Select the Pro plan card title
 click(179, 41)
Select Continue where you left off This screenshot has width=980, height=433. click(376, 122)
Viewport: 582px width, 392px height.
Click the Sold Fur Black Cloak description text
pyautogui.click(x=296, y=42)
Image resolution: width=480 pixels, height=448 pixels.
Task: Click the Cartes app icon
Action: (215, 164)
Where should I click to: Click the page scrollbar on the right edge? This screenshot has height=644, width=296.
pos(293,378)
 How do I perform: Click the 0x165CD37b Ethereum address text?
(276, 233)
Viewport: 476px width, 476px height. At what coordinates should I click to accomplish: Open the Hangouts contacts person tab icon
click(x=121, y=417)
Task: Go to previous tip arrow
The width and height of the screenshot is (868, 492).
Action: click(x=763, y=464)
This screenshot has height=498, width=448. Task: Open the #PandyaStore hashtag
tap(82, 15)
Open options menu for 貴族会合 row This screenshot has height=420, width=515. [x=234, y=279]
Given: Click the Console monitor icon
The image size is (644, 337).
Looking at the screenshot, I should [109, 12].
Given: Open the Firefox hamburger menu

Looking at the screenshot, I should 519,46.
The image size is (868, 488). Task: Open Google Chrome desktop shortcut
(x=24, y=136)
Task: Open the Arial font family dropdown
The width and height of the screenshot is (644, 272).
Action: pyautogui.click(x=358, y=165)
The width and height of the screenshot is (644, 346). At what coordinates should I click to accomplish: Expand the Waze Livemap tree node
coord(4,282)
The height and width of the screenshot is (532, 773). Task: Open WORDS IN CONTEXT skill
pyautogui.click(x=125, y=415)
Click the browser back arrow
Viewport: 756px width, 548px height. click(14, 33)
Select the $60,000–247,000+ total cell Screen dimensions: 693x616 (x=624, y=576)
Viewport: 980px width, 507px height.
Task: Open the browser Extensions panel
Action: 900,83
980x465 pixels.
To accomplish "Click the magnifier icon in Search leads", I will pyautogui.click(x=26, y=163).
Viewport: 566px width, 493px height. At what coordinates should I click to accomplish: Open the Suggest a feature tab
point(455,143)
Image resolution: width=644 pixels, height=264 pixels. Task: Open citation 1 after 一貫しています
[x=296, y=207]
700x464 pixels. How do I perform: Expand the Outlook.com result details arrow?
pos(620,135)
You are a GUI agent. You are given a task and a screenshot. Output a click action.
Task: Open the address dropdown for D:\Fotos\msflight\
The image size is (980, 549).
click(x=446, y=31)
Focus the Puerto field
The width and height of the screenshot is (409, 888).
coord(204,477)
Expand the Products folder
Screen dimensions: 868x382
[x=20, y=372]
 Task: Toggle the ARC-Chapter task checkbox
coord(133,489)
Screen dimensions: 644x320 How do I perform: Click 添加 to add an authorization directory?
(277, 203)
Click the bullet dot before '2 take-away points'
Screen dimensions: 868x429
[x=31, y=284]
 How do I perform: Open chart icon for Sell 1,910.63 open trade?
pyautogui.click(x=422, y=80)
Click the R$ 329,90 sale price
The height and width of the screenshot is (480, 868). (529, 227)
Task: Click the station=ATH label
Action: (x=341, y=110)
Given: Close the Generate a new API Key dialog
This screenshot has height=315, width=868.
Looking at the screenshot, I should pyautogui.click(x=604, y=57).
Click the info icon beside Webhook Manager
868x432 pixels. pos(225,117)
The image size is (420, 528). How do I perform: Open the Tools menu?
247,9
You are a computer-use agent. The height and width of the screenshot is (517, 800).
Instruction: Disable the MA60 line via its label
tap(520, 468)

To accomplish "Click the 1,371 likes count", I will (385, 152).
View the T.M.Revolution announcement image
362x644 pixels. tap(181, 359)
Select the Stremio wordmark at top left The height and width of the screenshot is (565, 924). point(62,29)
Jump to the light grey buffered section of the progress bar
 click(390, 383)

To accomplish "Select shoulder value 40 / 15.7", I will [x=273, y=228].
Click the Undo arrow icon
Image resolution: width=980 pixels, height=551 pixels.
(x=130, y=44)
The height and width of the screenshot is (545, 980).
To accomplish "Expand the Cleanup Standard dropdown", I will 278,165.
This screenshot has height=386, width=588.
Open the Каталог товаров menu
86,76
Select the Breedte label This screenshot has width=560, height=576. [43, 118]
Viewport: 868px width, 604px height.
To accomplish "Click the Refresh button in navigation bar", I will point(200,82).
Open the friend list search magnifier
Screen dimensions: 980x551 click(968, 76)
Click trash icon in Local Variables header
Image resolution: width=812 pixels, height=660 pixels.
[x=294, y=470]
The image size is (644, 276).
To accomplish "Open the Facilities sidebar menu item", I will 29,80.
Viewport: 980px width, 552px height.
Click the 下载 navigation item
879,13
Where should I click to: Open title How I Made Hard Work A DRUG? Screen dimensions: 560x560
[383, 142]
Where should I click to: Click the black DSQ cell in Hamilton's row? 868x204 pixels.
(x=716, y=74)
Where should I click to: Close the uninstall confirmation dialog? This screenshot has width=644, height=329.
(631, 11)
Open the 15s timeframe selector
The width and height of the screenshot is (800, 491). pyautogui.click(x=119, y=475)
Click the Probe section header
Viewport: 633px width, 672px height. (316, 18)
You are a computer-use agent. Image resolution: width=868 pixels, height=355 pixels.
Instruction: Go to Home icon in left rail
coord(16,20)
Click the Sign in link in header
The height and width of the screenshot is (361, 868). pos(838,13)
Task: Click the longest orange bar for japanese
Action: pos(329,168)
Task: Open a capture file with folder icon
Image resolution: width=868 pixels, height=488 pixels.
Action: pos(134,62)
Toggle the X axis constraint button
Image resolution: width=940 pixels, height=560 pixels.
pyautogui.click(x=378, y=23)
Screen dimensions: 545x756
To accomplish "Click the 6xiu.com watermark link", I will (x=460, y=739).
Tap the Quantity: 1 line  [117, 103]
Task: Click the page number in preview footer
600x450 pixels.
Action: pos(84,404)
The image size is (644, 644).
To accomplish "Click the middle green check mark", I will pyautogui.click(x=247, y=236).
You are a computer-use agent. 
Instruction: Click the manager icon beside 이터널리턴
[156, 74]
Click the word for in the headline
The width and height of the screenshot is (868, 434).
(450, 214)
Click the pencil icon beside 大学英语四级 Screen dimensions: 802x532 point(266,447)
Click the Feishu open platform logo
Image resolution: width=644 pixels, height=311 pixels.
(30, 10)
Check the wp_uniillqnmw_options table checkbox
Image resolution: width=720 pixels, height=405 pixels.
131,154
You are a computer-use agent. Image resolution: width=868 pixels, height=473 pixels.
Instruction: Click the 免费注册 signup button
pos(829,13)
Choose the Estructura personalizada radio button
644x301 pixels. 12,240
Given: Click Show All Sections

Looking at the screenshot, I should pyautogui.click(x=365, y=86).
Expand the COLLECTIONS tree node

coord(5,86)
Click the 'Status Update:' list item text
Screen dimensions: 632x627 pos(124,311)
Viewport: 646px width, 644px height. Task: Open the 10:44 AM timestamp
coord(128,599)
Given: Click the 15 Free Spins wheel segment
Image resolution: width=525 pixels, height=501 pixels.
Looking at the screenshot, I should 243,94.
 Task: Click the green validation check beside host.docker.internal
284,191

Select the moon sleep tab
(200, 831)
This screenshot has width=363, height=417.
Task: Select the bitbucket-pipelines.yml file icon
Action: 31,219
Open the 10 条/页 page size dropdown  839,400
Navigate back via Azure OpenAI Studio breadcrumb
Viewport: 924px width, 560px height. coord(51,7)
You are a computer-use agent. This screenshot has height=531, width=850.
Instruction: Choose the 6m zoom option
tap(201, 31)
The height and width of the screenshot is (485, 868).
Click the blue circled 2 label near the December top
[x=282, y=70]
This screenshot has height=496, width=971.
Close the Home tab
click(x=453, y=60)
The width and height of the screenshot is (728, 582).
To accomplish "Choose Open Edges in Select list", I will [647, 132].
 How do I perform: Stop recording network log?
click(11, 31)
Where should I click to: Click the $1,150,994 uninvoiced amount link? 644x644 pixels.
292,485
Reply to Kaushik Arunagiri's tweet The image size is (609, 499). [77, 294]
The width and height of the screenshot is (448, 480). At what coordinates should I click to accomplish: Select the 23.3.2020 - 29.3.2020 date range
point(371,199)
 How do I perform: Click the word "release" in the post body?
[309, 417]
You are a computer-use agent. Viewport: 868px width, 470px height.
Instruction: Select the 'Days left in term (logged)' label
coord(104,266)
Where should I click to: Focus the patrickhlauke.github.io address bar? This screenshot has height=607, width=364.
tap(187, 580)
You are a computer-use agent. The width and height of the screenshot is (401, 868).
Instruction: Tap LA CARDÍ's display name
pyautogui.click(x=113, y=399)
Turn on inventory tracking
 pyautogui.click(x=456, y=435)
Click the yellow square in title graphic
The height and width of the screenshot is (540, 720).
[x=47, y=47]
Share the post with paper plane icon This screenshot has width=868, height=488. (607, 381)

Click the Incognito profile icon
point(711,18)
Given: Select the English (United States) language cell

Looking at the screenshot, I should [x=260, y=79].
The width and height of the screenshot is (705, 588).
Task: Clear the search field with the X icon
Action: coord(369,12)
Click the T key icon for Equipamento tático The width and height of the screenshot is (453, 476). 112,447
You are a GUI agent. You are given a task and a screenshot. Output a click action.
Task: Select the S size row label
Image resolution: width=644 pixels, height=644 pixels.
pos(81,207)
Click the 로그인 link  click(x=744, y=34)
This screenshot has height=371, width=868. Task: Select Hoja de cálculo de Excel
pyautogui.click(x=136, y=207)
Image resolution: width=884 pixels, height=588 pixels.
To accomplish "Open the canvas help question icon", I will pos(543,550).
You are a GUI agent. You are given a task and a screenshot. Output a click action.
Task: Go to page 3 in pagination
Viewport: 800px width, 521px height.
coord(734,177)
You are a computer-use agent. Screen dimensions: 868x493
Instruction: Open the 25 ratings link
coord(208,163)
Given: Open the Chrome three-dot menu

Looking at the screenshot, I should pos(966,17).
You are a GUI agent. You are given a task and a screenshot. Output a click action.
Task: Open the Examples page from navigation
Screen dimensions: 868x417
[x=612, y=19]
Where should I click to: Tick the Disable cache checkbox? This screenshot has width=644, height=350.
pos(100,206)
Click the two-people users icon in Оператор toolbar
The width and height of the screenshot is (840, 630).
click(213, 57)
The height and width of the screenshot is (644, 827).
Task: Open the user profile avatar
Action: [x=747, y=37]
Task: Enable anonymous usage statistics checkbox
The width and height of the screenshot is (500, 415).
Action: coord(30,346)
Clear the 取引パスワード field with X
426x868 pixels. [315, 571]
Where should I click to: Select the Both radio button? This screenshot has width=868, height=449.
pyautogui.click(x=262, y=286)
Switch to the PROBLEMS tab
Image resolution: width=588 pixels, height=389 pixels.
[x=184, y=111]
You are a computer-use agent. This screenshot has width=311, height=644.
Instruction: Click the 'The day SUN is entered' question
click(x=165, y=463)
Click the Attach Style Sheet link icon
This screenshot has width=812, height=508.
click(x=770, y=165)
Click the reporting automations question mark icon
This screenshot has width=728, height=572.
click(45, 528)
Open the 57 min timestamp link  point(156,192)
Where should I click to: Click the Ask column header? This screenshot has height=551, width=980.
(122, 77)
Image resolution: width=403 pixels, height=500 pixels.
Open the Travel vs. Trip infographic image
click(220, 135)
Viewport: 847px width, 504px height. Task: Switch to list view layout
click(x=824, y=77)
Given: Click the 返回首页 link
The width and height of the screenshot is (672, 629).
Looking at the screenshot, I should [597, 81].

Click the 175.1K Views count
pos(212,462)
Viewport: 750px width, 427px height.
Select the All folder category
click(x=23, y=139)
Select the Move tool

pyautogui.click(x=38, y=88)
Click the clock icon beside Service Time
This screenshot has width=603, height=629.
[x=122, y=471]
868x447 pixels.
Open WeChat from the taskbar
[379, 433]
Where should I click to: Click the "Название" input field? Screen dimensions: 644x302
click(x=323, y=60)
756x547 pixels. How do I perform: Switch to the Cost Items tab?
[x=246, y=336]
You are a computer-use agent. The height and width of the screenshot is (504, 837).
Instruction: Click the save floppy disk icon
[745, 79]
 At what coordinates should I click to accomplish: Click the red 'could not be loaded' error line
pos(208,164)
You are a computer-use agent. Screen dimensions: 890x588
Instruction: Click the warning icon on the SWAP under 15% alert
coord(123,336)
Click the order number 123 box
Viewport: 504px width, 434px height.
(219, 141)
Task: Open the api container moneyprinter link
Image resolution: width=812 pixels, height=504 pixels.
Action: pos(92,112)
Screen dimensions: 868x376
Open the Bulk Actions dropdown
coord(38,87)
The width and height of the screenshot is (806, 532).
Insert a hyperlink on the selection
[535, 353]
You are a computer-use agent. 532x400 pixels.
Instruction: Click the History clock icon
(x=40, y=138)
────────────────
• _Exercise brief_
From the material above, set down exactly the lines between the line holding "Click the order number 123 box" and the line holding "Screen dimensions: 868x376", inclusive. Include nothing else.

• _Output_
Click the order number 123 box
Viewport: 504px width, 434px height.
(219, 141)
Task: Open the api container moneyprinter link
Image resolution: width=812 pixels, height=504 pixels.
Action: pos(92,112)
Screen dimensions: 868x376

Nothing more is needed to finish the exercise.